— start SUPPLIED DATA —

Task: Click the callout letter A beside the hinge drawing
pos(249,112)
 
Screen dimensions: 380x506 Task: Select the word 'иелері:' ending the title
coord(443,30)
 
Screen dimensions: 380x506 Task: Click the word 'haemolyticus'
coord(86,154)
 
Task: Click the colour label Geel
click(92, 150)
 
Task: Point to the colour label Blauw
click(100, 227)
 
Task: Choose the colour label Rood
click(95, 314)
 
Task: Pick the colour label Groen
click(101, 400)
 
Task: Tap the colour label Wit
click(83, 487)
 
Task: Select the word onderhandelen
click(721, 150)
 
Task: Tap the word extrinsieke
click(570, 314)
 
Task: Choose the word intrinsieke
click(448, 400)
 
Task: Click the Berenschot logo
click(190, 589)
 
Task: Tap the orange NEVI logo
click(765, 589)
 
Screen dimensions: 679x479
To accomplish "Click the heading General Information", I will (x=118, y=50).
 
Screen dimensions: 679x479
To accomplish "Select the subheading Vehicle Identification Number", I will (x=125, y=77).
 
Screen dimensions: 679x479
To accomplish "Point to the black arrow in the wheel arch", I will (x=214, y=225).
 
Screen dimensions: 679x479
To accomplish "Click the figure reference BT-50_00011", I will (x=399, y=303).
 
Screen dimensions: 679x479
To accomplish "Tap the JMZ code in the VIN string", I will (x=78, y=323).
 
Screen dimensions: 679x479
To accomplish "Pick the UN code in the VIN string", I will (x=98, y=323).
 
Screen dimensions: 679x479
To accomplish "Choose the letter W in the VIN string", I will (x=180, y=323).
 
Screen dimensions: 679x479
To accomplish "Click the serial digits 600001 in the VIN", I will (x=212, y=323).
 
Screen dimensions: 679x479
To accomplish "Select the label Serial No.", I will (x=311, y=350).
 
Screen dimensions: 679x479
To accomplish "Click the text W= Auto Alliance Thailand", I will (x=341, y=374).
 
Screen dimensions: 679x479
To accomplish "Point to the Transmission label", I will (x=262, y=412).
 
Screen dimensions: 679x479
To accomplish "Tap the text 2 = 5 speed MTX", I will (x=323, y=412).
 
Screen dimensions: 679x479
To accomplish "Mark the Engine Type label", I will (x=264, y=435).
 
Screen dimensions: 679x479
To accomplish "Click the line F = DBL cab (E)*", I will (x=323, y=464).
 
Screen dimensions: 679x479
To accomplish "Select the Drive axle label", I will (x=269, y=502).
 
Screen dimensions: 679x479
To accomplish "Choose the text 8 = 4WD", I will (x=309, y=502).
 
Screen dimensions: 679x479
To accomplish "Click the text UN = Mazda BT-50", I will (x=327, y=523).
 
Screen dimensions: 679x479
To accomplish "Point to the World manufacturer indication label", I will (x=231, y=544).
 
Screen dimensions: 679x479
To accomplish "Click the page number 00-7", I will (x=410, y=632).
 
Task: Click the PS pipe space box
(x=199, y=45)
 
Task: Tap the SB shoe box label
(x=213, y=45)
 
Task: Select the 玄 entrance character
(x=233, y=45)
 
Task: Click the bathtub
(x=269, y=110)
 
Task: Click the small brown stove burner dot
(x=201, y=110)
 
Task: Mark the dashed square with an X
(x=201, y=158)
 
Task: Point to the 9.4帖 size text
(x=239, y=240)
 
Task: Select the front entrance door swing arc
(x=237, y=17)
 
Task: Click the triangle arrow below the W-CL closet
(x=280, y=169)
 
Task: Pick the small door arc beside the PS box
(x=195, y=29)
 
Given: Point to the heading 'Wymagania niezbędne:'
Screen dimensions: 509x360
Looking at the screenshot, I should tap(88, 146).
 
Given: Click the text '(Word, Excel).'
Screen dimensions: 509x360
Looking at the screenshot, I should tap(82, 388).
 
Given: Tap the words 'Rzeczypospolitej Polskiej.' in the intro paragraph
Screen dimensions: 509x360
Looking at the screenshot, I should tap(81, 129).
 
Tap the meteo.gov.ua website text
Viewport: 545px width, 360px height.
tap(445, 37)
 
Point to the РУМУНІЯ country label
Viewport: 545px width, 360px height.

— end SUPPLIED DATA —

#### WHAT THE TASK ASKS
Put the lines of the listing, from the line containing "Task: Select the front" through the end of the listing, inclusive, into a numbered list, omitting blank lines.

#### ANSWER
1. Task: Select the front entrance door swing arc
2. (x=237, y=17)
3. Task: Click the triangle arrow below the W-CL closet
4. (x=280, y=169)
5. Task: Pick the small door arc beside the PS box
6. (x=195, y=29)
7. Given: Point to the heading 'Wymagania niezbędne:'
8. Screen dimensions: 509x360
9. Looking at the screenshot, I should tap(88, 146).
10. Given: Click the text '(Word, Excel).'
11. Screen dimensions: 509x360
12. Looking at the screenshot, I should tap(82, 388).
13. Given: Tap the words 'Rzeczypospolitej Polskiej.' in the intro paragraph
14. Screen dimensions: 509x360
15. Looking at the screenshot, I should tap(81, 129).
16. Tap the meteo.gov.ua website text
17. Viewport: 545px width, 360px height.
18. tap(445, 37)
19. Point to the РУМУНІЯ country label
20. Viewport: 545px width, 360px height.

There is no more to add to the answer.